Readmore: http://www.edgemagazine.net/2019/04/natures-child/

I grew up in nature’s lap, thanks to my father, an army officer. He was transferred to the most wonderful places in India. Many of them in pristine forest areas in hills, untouched and away from cities.

It was a magical life for a small girl whose best friends were fairies. Since I lost my mother when I was a toddler, I was mostly on my own. My step-mother wasn’t too bothered about my whereabouts, and it suited me just fine. The military homes were remnants of the British rule, large homes situated in a few acres of forest land. Huge limestone pillars of the veranda supported aging, dusky, pink climber rose bushes, wafting a heady fragrance. Summer afternoons were spent lying on the floor enveloped in that rose fragrance serenaded by the rhythmic humming of bumble bees. Butterflies would flit over my face and at times I could feel their gentle wings on my face.

The unused stables, cook houses and a bakery were my favorite places for exploration and day dreaming. I imagined I was the Indian Hiawatha and danced around with bird feathers in my hair. The sudden showers of rain convinced me that they were the result of my rain dance. Snakes and scorpions, together with other creepy crawlies, were all welcome, and they never harmed me. Maybe they had adopted me much before I realized their presence in my life! The golden wheat field with dancing red poppies is a vista that remains in my heart forever. The evening sun would set with the thick heavy fragrance of jasmine flowers along the rolling lawns. I would collect baskets of these flowers and string them into garlands and bracelets.

Could a child have asked for anything more? But of course, there was more! Evenings walks in the Himalayan forests would throw up many surprises. I drank water straight from the gurgling mountain streams and ate wild berries. All my caretakers were Nepali shamans who taught me about medicinal plants, especially ones to avoid. Getting hurt on adventures was not a big deal! They would crush and apply the juice of a few iodine leaves — and voila, the hurt was healed.

Night brought glow worms to play with. Vacations were for swinging on rope swings tied to old trees, and at times I climbed them for a succulent mango or lichi.

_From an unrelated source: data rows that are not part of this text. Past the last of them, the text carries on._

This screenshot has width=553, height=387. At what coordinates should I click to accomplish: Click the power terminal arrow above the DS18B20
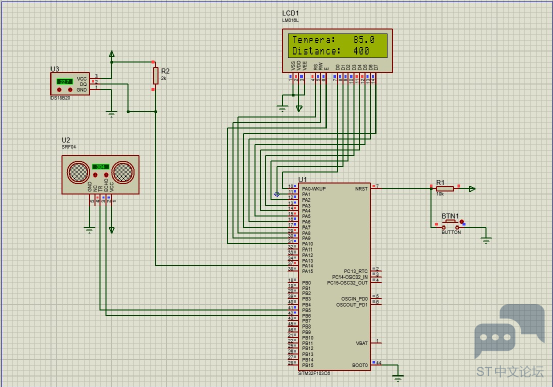(111, 54)
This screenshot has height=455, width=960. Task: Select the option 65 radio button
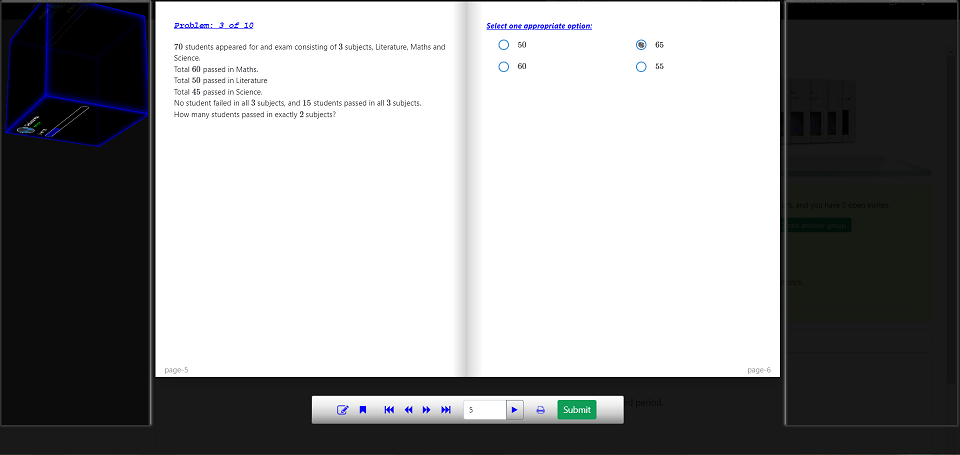coord(641,45)
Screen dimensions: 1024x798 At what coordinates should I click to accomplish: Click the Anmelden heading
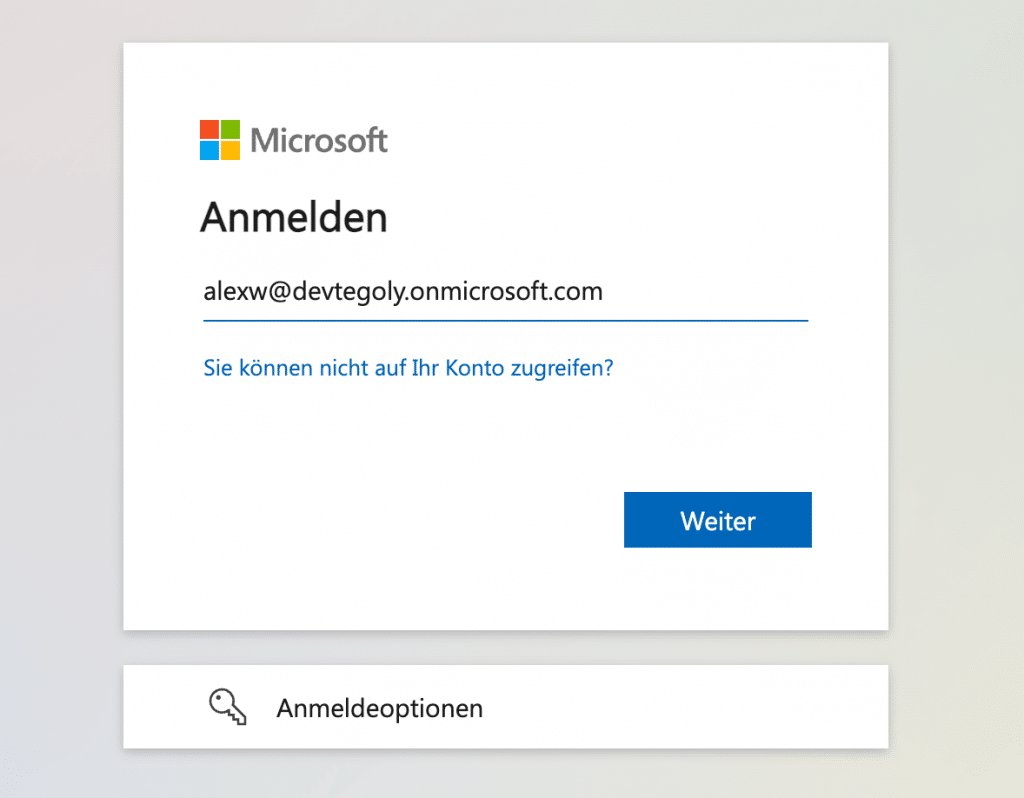tap(294, 217)
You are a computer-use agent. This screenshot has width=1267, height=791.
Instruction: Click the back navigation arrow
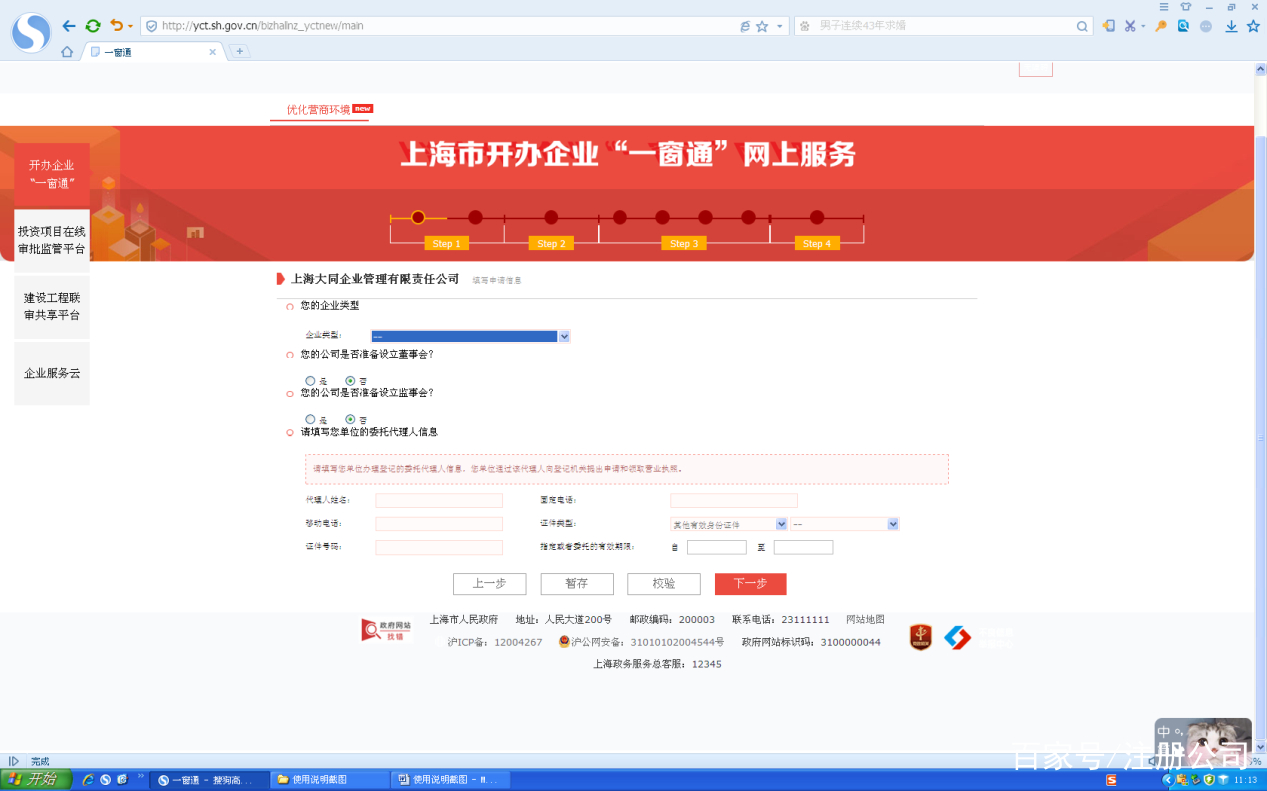tap(68, 26)
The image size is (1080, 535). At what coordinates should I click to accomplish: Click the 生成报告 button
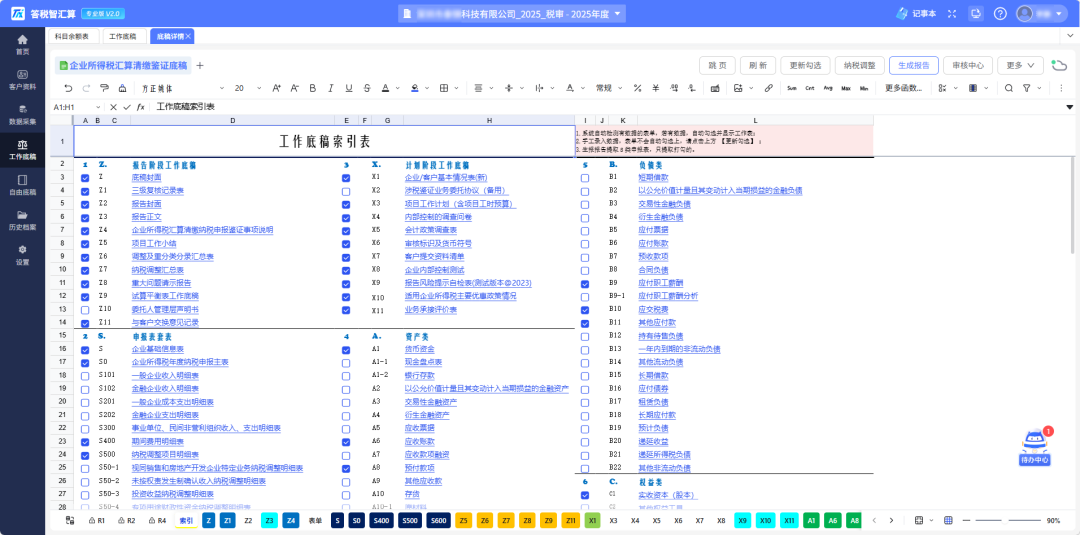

Mother Nature favored this motherless child with her love and protection. As I grew, I trekked the Himalayan jungles with my Himalayan shaman caretakers. Winter covered the Himalayas with a cloak of snow; dinner was usually flat bread and steaming lentil curry. Chilly evenings were spent listening to rustic tales of man and beast. Birth and death were accepted as natural, and as life moved forward my father trusted my caretakers completely. They guarded their young charge with their lives.

Today I am 59 years old. I look back in deepest gratitude to the days spent in nature’s lap. A motherless child could have grown up feeling abandoned, rejected, lonely or depressed. Yet, she grew up stable, happy and filled with deep wisdom. She trusted the world, the wild, the animals and the birds.

A child needs the freedom of being in nature. To feel the wind and rain on her face. To watch the grain ripen and smell the sweetness of the flowers.

This experience develops a deep oneness of the entire Universe within the child. Nature’s building blocks of life are awe, wonder, magic, birth, decay, abundance, color, variety, freedom and coexistence. A child who spends time in nature develops within her or himself peace, stability, hope, anticipation, patience, trust, love and a soaring spirit. The child feels grounded to reality of Mother Earth, transcended into non-ordinary realities of time and space. The child crosses over from real to make-believe and vice versa with ease and grace.

This creates the foundation of an amazing adult life. An individual’s soul can find its own inner resources to overcome loneliness, pain and trauma. Laughter and joy comes easily to one who has grown up in nature. A child-like simplicity and innocence is retained within one who has played in nature’s lap.